«Oubliez vos attentes relativement à l’art, la race, le genre, la culture et la gravité». Ça, c’était le sixième des Dix commandements selon Janelle Monae, tel qu’inscrit sur des petits cartons déposés sur les comptoirs des bars du Métropolis, mercredi, en cette première soirée du Festival de jazz. En effet, la gravité, on l’a parfois oublié….
Par Philippe Rezzonico
Après avoir vu l’ouragan Janelle déferler l’été dernier au festival Osheaga, nous avions une bonne idée de ce qui nous attendait dans une salle de spectacle qui convenait mieux à l’armada qui accompagnait l’Américaine, à commencer par un band d’une douzaine de musiciens qui comprenait trio de cordes, cuivres et choristes. Et dans une salle close, Madame Monae, son univers théâtral et ses rythmes endiablés ont fait mouche.

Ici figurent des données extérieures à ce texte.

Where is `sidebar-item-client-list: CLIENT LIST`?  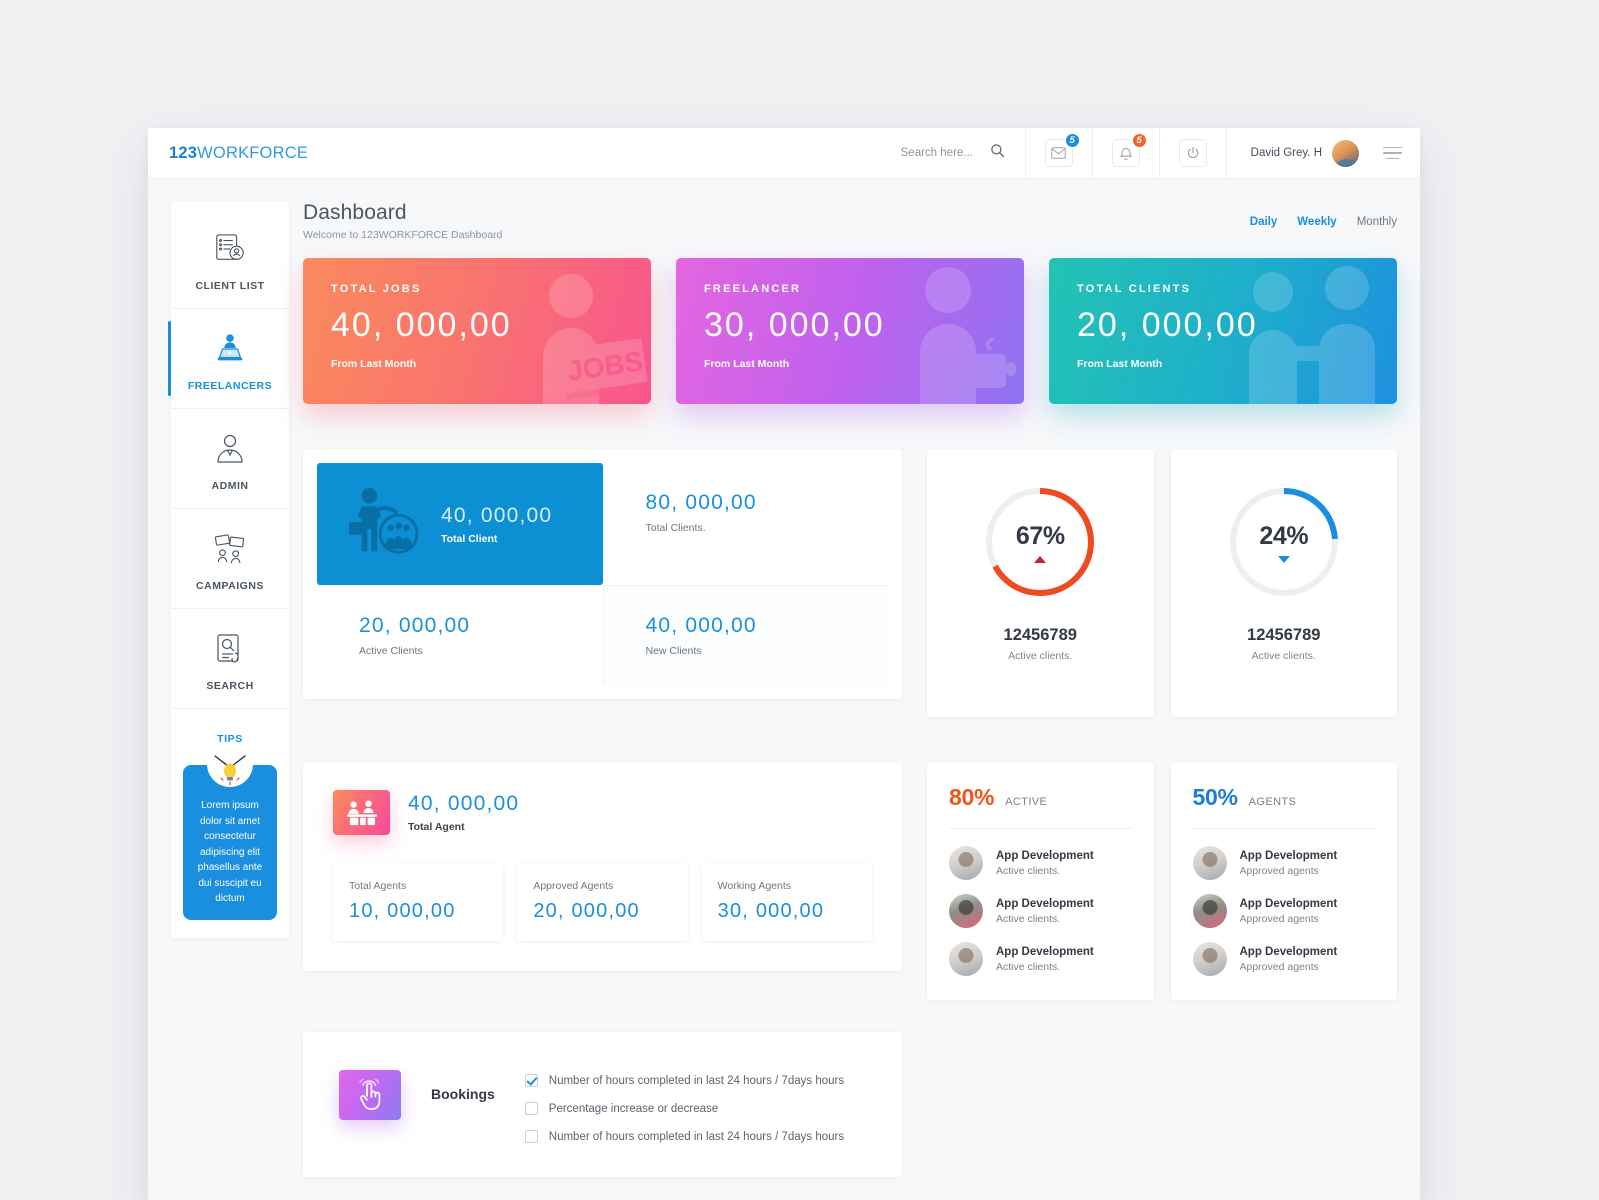
sidebar-item-client-list: CLIENT LIST is located at coordinates (230, 259).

Ce qu’il y a de bien avec la chanteuse au phrasé rapide et à la voix haut perchée, c’est qu’elle attire autant les férus d’histoire de la musique en raison de ses influences, de ses références et de ses symbolismes avec le passé, que la toute jeune génération qui n’a pas connu beaucoup d’extra-terrestres dans son genre.
Parce que sur les planches, Janelle Monae est la somme de bien des parties. Au plan visuel, elle a le look androgyne de Grace Jones, une chevelure qui défie la gravité (quoique pas toujours….), et une tenue de soirée qui comprend un nœud papillon et une grande cape noire visiblement empruntée à Gene Chandler, le Duke of Earl.
Elle a aussi un maître de cérémonie pour les présentations, comme Ray Charles en avait un. Écoutez…. Même le gars à la console de son était en complet et en nœud papillon….
Le roi, le prince et le parrain
Vocalement, quand Janelle reprend I Want You Back, on penserait entendre la voix d’enfant d’un Michael Jackson âgé de dix ans, mais quand elle s’approprie la légendaire Smile, de Chaplin, elle est capable d’une souplesse que ne renierait pas un Tony Bennett.
Les fondateurs de la soul et du funk sont toutefois ces maîtres, dans le verbe et le geste. Pose classique à la James Brown avec son micro, « Moonwalk » à la Jackson, reprise de Prince (Take Me with U) : Janelle a tout assimilé et essaie de démontrer l’étendue de son savoir.
C’est d’ailleurs l’un des petits bémols. Parfois, on a l’impression que l’artiste et son groupe veulent tellement faire sauter la marmite que la cohésion en prend pour son rhume.
Personne n’aime plus que moi les pétarades et celles provoquées par Cold War (explosive), Tightrope (incendaire) et la nouvelle Électric Lady (foudroyante) étaient exemplaires, mais durant Faster, Locked Inside et Mushrooms & Roses – quand Janelle peint un tableau en direct -, le magma sonore n’était pas loin de la cacophonie. Faut savoir doser.
Pas uniquement au plan sonore. Durant Come Alive (The War of the Roses), Janelle a été puiser encore plus loin dans les références lointaines, se livrant à un partage de « La-la-la-la !!!» avec la foule survoltée. Elle faisait presque penser à Cab Calloway dans The Blues Brothers. Mais plus de dix minutes? Heureusement qu’elle a conclut ça avec une séance de danse durant laquelle elle se faisait aller le bassin comme Elvis.
Cette fille-là a vraiment tout pour elle. Qu’est-ce que ça va être quand elle aura encore plus de nouveau matériel sous la main…. On a hâte.